Within the Traveller universe, many people - or at least, many player-characters - decide to earn their living utilising their combat skills. This book is aimed at the specialised mercenaries such as private military companies available for hire, and provides a wealth of detail for creating such characters and running mercenary operations. The Introduction explains this, and the role of mercenaries in Mongoose Traveller, in detail.

Then we move on to character generation, which starts with some enhancements to the military careers offered in the core rulebook. Now characters can begin their careers in the sort of navy that sails in boats or in the air force. There are also extended Mishap and Events tables for those who are in the army or the marines. This is followed by detailed information on creating a mercenary character. Here it's assumed that the would-be mercenary has already served some time in the military before choosing (or being forced) to leave and join an established mercenary group. This system is designed to allow the character to gain some experience in that trade through serving one or more standard terms before entering play. If you are intending a mercenary-focussed game, with the characters as active members of a mercenary group, you might want them to take at least one term as a mercenary to model their initial involvement in the profession and perhaps to establish their prior relationships with each other. There are several different areas of mercenary activity to choose from, depending on the sort of background you want your characters to have. These include being a guerilla as well as more 'legitimate' forms of mercenary activity which include security work as well as out-and-out combat units. There are even opportunities to become a gun-runner or arms dealer!

Next comes a section on new skills and specialties. Although they mostly have a mercenary aspect, most might be made available to any character. Suggestions are given for incorporating some of them into the Core Rulebook system if so desired for characters interested in mainstream military careers.

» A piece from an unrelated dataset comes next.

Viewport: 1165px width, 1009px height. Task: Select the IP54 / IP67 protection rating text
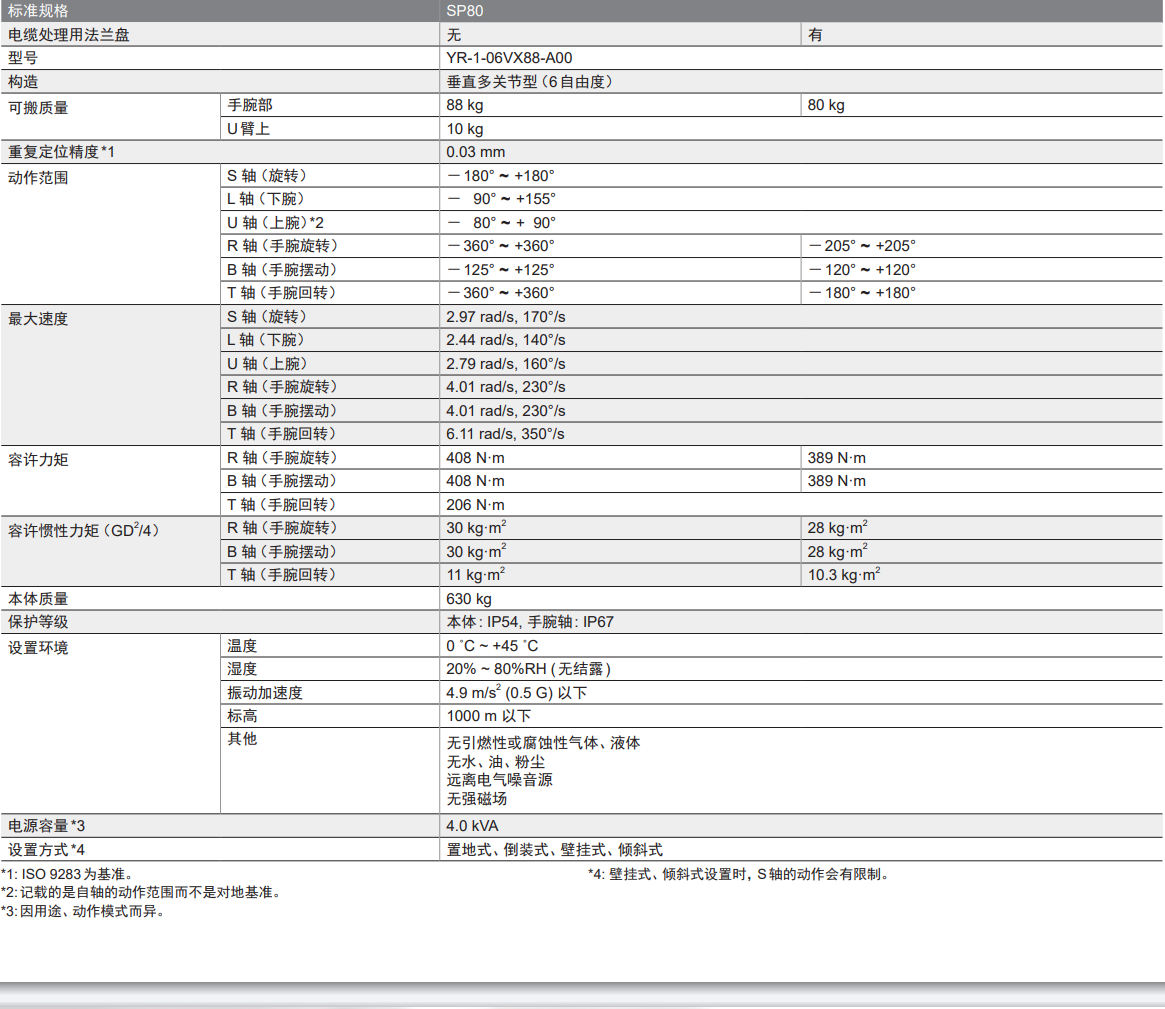tap(530, 622)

The next section is called Mercenary Tickets. This is the core of the system used to generate missions for mercenary characters - the Ticket is the contract that someone makes with their mercenary company for their services. It also serves as the mercenaries' legitimacy, much like letters of marque were all that distinguished between a privateer and a pirate... and your enemies may not take a blind bit of notice if they have decided that whoever hired you is a legitimate enemy or a terrorist organisation! However it does detail what the mercenaries are required to do and what they'll be paid for doing it. There's an entire set of game mechanics to model the process, well worth reading through for ideas even if you decide not to use it in its entirety. It also allows you to generate random tickets if you do not have a specific mission in mind. There are plenty of examples and explanations to help you keep the whole process on track.

Then comes a section called Recruiting Unit Members, which looks at the recruitment process in detail. Perhaps the characters have been sent to find new recruits for their mercenary group... but it also serves well as an aid to Referees wanting to create entire groups, whether to be other members of the group the party belongs to or the opposition (or even that bunch of mercs you run into every so often in your travels).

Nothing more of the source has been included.